3.6.3.  Power Save Services in IEEE 802.15.4

   IEEE 802.15.4 [IEEE802.15.4] is a family of standard radio interfaces
   for low-rate, low-power wireless networking.  Since the publication
   of its first version in 2003, IEEE 802.15.4 [IEEE802.15.4] has become
   the de facto choice for a wide range of constrained-node network
   application domains and has been a primary target technology of
   various IETF working groups such as 6LoWPAN [RFC6282] [RFC6775]
   [RFC4944] and 6TiSCH [ARCH-6TiSCH].  IEEE 802.15.4 [IEEE802.15.4]
   specifies a variety of related Physical layer (PHY) and MAC layer

   IEEE 802.15.4 [IEEE802.15.4] defines three roles called device,
   coordinator, and Personal Area Network (PAN) coordinator.  The device
   role is adequate for nodes that do not implement the complete IEEE
   802.15.4 [IEEE802.15.4] functionality and is mainly targeted for
   constrained nodes with a limited energy source.  The coordinator role
   includes synchronization capabilities and is suitable for nodes that
   do not suffer severe constraints (e.g., a mains-powered node).  The
   PAN coordinator is a special type of coordinator that acts as a
   principal controller in an IEEE 802.15.4 [IEEE802.15.4] network.

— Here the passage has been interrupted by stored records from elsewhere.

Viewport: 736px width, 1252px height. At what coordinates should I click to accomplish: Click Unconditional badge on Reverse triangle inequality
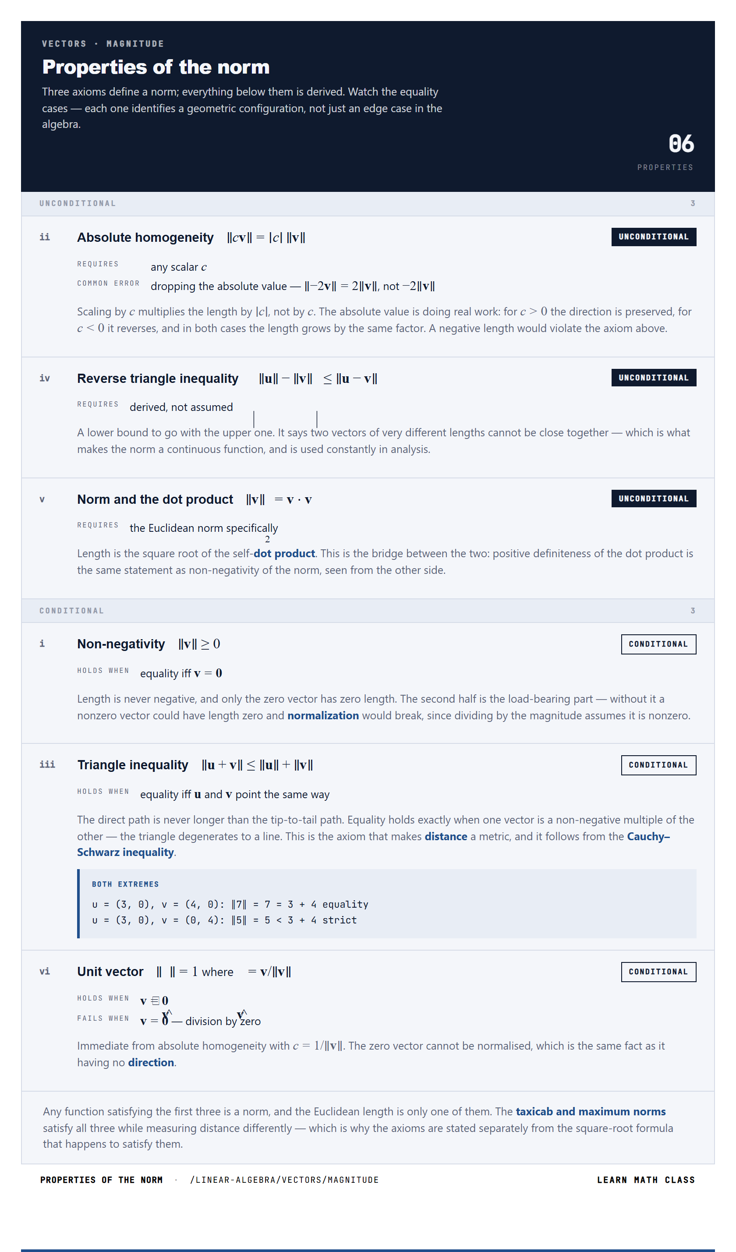point(654,378)
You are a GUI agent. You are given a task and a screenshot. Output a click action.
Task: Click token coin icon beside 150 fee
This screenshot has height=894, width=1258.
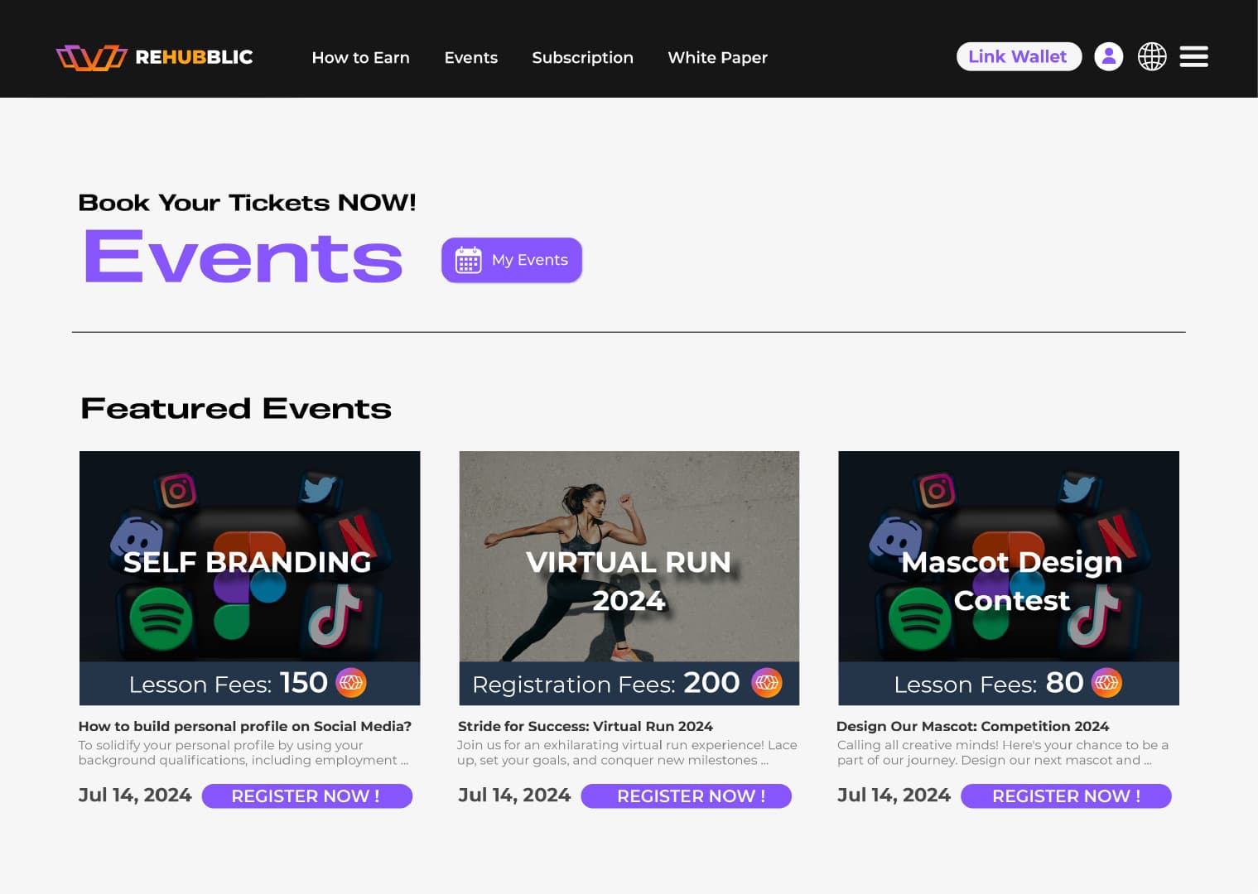351,683
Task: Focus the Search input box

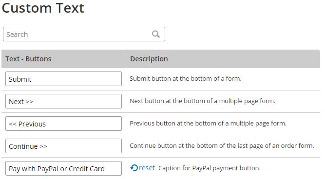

   IEEE 802.15.4 [IEEE802.15.4] defines two main types of networks
   depending on their configuration: beacon-enabled and non-beacon-
   enabled networks.  In the first network type, coordinators
   periodically transmit beacons.  The time between beacons is divided
   in three main parts: the Contention Access Period (CAP), the
   Contention Free Period (CFP), and an inactive period.  In the first
   period, nodes use slotted Carrier Sense Multiple Access with
   Collision Avoidance (CSMA/CA) for data communication.  In the second
   one, a TDMA scheme controls medium access.  During the idle period,
   communication does not take place, and thus the inactive period is a
   good opportunity for nodes to turn the radio off and save energy.
   The coordinator announces in each beacon the list of nodes for which
   data will be sent in the subsequent period.  Therefore, devices may
   remain in sleep mode by default and wake up periodically to listen to
   the beacons sent by their coordinator.  If a device wants to transmit
   data, or learns from a beacon that it is an intended destination,
   then it will exchange messages with the coordinator (and thus consume
   energy).  An underlying assumption is that when a message is sent to
   a coordinator, the radio of the coordinator will be ready to receive
   the message.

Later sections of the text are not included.